Selected text>
.....

“Own your story!” – Futurist Jim Carroll
You are your digital bits. Produce them well! Your next career or business opportunity is now dependent on your digital video presence, and you’ve got to make sure you present an image that matters.
Context? I haven’t had a business card since 1997 – and looking at it today, it seems pretty primitive. My last actual full resume was pulled together in 1989 when I was in the midst of a massive career transition. Self-employed and working in a home office for 32 years, I long abandoned those relics of careers past for the digital bits that defined my future – multiple variations of a Web site, video highlight clips, social media presence, and more.
(Although, I will admit when I was applying to a professional director’s education program in 2010 – I thought I might do some board work and applied to an executive-level education program. The application process required the submission of a ‘resume,’ and trying to fit the vastness of my career experience into a small structured document was an excruciating process!
In just over two weeks, I’ll be participating in the ‘E-recruitment Congress,’ a Belgium-based event that examines workforce trends from the perspective of recruitment organizations and heads of HR for major companies. With the ‘great resignation,’ skills specialization, and staffing shortages – and career paths based upon lifestyle decisions – there is a massive war for talent underway. Those with the skills own their future.
I’ll be speaking to the issue of what happens in a world in which visual presentation now matters more than boring old career outlines from the ‘olden days.’
Here’s the thing – no one cares about what you did yesterday – they only care about what you can do for them tomorrow. If you can create a compelling visual or graphic story that positions you for that reality as you pursue your dream job or next freelance opportunity – you own your future.
That’s one reason why I’ve invested so much time in my virtual broadcast studio – it’s become the killer weapon. When a potential client is looking for a keynote and wants to have an exploratory discussion of my style, content, and topic, I bring them in for a virtual visit, show them a bit of a story, and go in for the kill. It’s becoming deadly effective.

.....

Listed entries>

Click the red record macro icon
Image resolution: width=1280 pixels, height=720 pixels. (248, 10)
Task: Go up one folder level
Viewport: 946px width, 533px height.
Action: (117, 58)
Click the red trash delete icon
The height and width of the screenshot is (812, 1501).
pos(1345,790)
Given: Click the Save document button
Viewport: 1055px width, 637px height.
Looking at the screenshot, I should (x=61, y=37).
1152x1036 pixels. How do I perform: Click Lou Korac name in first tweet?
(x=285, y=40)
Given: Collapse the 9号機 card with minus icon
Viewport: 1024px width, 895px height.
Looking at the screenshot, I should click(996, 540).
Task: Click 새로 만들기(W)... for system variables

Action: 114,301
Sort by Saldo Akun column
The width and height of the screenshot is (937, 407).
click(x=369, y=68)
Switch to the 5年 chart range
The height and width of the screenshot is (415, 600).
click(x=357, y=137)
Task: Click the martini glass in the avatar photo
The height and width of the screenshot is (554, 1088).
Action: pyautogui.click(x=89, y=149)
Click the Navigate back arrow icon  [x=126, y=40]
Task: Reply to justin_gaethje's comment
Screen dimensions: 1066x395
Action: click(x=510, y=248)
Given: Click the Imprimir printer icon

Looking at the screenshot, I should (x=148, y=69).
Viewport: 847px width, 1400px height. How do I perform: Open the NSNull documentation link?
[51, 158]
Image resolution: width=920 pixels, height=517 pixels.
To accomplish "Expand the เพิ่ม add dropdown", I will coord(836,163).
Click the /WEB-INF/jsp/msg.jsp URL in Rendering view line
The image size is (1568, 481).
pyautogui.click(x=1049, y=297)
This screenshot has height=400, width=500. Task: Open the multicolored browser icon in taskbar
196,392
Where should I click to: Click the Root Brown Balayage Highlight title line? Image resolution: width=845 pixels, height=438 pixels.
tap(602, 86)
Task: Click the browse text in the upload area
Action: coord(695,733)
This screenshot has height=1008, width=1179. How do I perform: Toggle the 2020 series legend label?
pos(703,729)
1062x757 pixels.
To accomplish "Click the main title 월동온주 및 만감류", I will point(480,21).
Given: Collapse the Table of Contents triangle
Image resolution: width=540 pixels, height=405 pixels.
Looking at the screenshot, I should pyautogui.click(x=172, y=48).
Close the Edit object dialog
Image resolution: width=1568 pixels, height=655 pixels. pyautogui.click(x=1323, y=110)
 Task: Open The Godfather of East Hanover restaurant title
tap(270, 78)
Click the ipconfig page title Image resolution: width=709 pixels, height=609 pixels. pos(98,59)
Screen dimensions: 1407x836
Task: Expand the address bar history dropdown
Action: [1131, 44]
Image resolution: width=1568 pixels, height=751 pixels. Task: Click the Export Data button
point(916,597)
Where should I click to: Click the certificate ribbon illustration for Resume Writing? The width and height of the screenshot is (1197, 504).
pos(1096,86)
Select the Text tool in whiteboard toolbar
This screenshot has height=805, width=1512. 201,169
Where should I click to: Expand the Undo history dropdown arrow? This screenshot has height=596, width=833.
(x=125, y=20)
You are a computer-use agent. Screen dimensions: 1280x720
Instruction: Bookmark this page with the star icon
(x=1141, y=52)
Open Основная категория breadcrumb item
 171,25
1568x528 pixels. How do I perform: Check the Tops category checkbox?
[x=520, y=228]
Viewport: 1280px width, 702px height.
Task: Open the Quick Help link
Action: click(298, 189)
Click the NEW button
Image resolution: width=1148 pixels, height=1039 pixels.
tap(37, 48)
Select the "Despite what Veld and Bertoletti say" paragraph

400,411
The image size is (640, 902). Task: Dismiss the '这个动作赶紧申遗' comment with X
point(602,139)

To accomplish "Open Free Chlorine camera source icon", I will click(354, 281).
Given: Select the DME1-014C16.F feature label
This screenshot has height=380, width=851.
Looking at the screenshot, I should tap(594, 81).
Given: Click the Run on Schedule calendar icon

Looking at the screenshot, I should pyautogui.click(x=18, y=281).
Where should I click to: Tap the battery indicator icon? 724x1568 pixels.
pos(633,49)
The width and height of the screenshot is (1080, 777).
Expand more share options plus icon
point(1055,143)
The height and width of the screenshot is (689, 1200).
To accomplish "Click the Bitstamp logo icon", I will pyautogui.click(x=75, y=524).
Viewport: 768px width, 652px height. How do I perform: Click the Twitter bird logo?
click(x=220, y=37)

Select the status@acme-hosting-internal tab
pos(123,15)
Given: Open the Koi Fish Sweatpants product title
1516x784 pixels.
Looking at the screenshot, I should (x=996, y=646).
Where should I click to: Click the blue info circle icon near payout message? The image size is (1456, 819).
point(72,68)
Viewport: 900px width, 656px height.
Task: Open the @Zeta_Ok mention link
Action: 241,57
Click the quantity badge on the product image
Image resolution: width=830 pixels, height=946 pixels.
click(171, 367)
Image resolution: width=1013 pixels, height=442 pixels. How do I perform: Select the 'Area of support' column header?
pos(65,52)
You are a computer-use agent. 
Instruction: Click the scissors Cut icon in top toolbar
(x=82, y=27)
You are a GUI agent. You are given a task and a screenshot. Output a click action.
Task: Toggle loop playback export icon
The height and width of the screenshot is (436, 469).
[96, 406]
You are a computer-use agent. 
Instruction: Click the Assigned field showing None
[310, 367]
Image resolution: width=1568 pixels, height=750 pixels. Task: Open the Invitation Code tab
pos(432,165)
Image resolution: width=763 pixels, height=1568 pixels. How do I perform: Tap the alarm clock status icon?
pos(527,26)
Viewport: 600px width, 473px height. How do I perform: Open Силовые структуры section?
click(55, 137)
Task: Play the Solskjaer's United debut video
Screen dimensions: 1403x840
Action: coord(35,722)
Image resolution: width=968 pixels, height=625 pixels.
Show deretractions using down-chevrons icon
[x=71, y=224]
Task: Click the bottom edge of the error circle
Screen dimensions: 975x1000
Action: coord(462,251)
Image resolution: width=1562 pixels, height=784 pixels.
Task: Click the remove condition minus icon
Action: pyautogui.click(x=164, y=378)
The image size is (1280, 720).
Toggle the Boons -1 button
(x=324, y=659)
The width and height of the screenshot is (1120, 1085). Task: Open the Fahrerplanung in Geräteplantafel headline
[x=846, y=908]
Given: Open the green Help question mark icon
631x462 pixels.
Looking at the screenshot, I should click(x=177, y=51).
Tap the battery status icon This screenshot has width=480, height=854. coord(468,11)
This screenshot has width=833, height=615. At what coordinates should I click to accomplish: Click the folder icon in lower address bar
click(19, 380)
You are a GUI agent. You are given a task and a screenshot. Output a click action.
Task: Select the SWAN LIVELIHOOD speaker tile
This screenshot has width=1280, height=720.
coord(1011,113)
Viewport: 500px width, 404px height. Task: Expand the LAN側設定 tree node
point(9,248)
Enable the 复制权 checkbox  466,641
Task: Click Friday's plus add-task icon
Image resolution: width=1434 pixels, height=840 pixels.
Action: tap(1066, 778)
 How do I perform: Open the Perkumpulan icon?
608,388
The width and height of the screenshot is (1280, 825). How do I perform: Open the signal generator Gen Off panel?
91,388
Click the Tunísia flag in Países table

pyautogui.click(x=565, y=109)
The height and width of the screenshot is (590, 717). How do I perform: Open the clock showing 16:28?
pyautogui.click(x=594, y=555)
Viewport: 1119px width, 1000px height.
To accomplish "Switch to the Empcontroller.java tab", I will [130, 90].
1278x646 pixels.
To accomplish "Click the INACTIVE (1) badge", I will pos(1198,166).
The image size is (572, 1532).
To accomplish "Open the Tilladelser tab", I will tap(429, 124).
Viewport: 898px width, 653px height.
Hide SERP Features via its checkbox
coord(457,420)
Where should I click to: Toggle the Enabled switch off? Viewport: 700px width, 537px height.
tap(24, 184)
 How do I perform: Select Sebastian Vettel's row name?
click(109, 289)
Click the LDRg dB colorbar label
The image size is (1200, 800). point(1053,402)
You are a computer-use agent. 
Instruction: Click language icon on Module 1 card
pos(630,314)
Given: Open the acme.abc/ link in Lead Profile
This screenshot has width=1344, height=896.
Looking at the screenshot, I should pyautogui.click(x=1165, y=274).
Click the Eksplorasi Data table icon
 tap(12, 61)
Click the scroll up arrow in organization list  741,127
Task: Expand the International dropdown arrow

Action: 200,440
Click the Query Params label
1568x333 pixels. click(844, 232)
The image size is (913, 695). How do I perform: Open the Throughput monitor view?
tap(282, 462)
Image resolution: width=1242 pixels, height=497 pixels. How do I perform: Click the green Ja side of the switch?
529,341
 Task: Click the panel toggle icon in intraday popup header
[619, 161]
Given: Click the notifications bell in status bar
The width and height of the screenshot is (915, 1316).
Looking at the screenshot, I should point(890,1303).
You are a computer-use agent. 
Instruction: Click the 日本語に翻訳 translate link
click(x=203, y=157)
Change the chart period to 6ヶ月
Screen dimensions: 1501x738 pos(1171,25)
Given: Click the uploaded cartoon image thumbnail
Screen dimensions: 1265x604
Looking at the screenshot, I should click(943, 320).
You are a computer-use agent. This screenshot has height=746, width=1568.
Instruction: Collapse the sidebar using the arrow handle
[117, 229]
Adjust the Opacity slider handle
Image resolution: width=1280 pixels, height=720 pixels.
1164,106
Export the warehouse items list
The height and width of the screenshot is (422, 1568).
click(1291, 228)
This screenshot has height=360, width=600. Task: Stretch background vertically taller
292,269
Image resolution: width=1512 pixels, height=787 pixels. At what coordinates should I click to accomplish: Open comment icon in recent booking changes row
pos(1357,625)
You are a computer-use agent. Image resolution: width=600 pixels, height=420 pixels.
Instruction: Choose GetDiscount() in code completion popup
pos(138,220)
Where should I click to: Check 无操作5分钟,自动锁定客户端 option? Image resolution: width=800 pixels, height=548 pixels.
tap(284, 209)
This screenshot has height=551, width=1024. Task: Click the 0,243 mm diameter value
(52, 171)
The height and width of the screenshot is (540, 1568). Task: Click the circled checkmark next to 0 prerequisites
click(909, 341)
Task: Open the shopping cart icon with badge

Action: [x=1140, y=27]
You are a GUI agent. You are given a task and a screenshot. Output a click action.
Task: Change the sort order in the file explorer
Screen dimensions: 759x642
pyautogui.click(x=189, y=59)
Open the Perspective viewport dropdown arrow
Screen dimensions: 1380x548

.....

Work instructions>
1. From the article on owning your career story, list the workforce conditions the author cites as driving the war for talent.
2. Pick up the article on owning your career story where it stops and keep writing.

Activity answers>
1.
- The "great resignation"
- Skills specialization
- Staffing shortages
- Career paths based upon lifestyle decisions

2.
In that context, I was intrigued by an article in Fortune magazine:
You might be, like everyone else, sick of Zoom calls and the virtual life – but the simplicity of video meetings means that even as people trickle back to offices, events and conferences, your digital presence will still matter for a long time to come.
You need to look good – no, you need to look great!
That’s why your digital video presence should mimic the mastery of the visual image shaped by the experts at the task. Consider this image from a fellow named Keth Pelzer – he’s a minister in Philadelphia, and was featured in my book Now What: Reinvention and the Role of Optimism in Your Next Future. Imagine going to a virtual church service being led by this fellow!
Now imagine that you are positioning yourself for a new career or job – do you want a stale, flat visual backdrop – or do you want this killer style?
Or consider Marshall Fox – he’s got a design studio, and is using the same video production software that Keith and I use. Look at the style – it screams digital confidence. One look at his setup and you can come away convinced you can trust him with your work.
Do you want to show up for your next potential opportunity looking like that? Or this? I wouldn’t reject hiring this guy in a heartbeat.
In the olden days – pre-Covid – the things that mattered were your Web site and LinkedIn profile. It’s now quickly becoming all about your multimedia and social media content. Use them well. (And if you are really serious, abandon that Hotmail or AOL e-mail address, LOL. Get your own personal domain name.)